▶ **SUPPLIED ENTRIES**:
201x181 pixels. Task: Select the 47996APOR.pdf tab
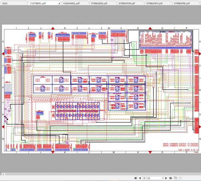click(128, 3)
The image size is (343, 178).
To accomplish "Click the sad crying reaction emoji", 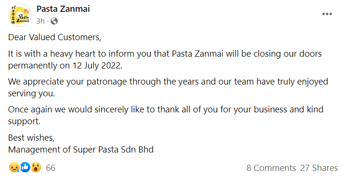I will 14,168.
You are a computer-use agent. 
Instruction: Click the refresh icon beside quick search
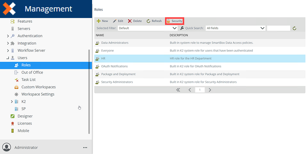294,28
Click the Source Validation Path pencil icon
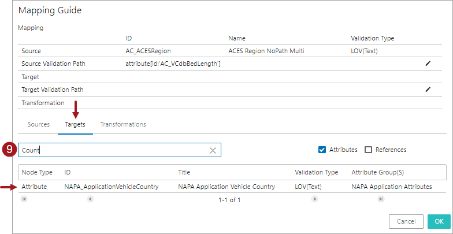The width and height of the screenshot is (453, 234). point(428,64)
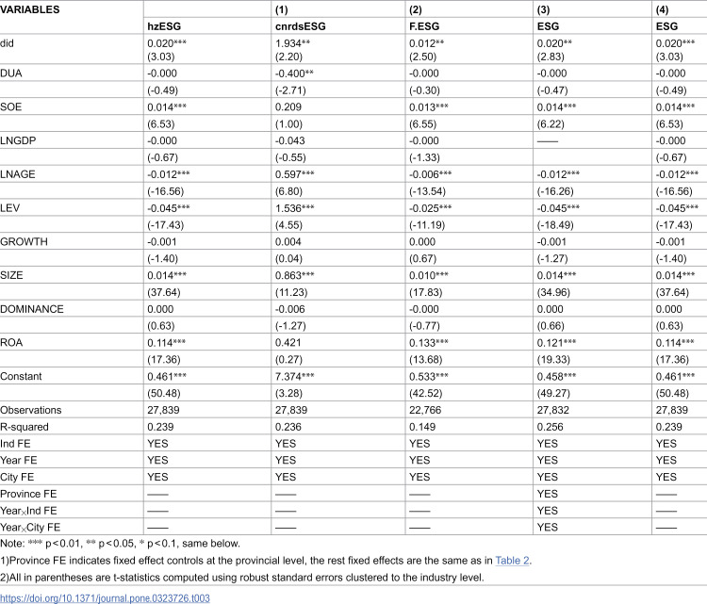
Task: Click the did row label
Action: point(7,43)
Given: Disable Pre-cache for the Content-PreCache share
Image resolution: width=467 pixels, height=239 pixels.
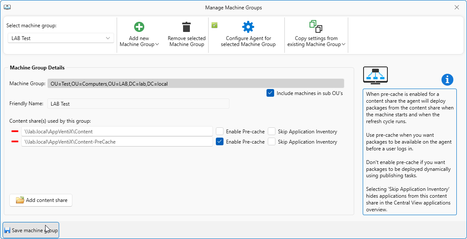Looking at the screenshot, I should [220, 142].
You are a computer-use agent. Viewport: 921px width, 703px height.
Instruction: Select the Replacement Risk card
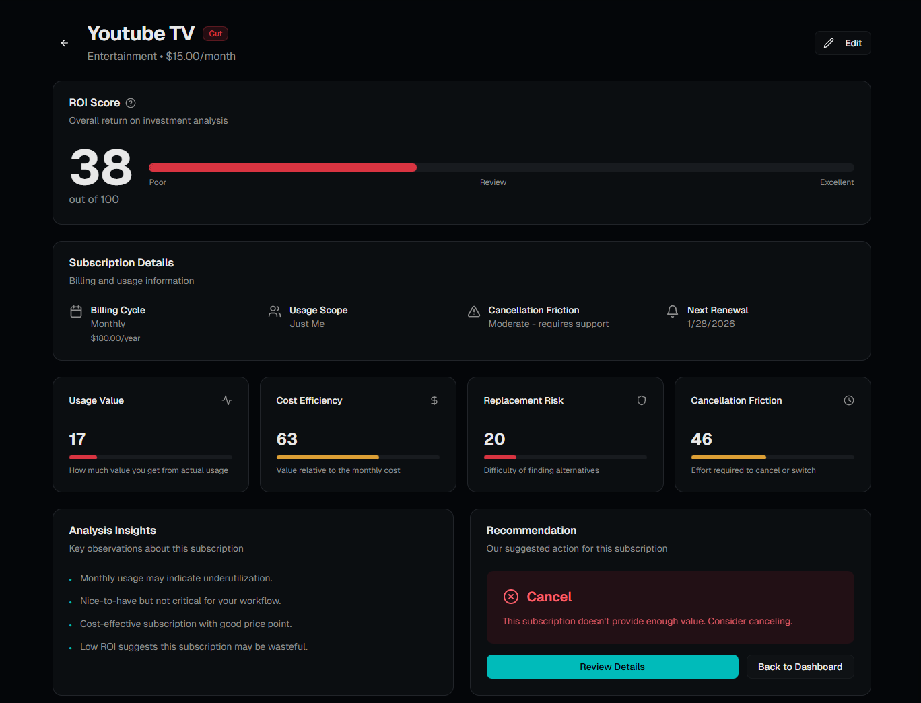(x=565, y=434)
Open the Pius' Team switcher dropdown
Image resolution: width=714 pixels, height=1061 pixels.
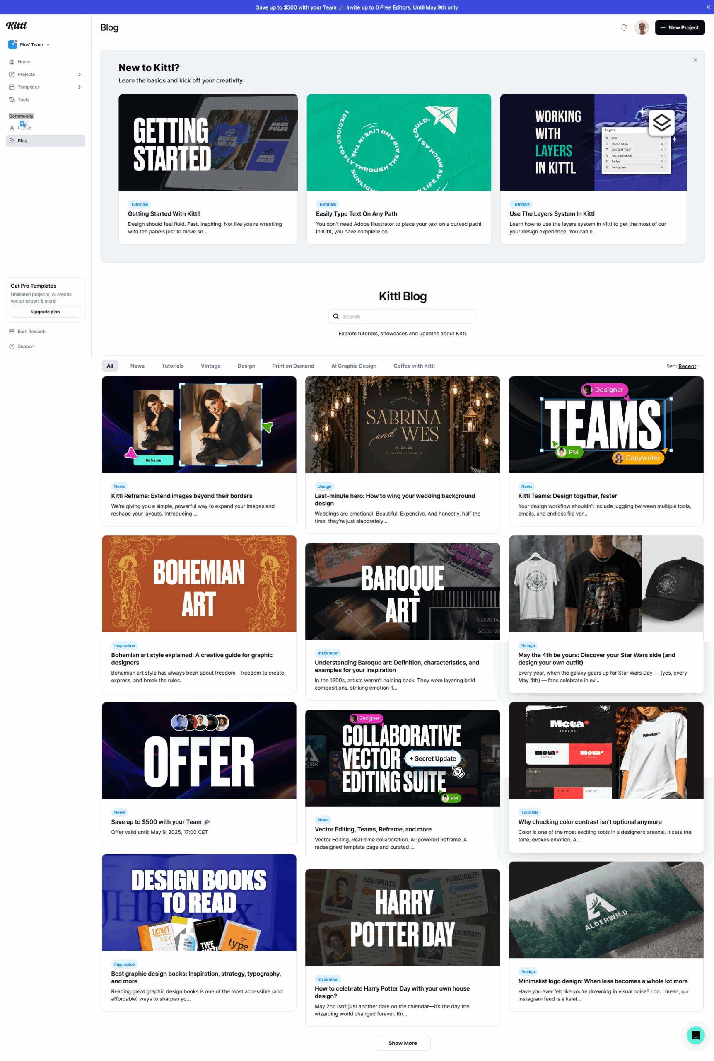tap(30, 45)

▶ **WORK TASK**:
All lines from the one holding "Open the Pius' Team switcher dropdown" to the end of the listing above need to be duplicated exactly. None of the pictures should be included.

▶ **EXERCISE RESPONSE**:
Open the Pius' Team switcher dropdown
Image resolution: width=714 pixels, height=1061 pixels.
tap(30, 45)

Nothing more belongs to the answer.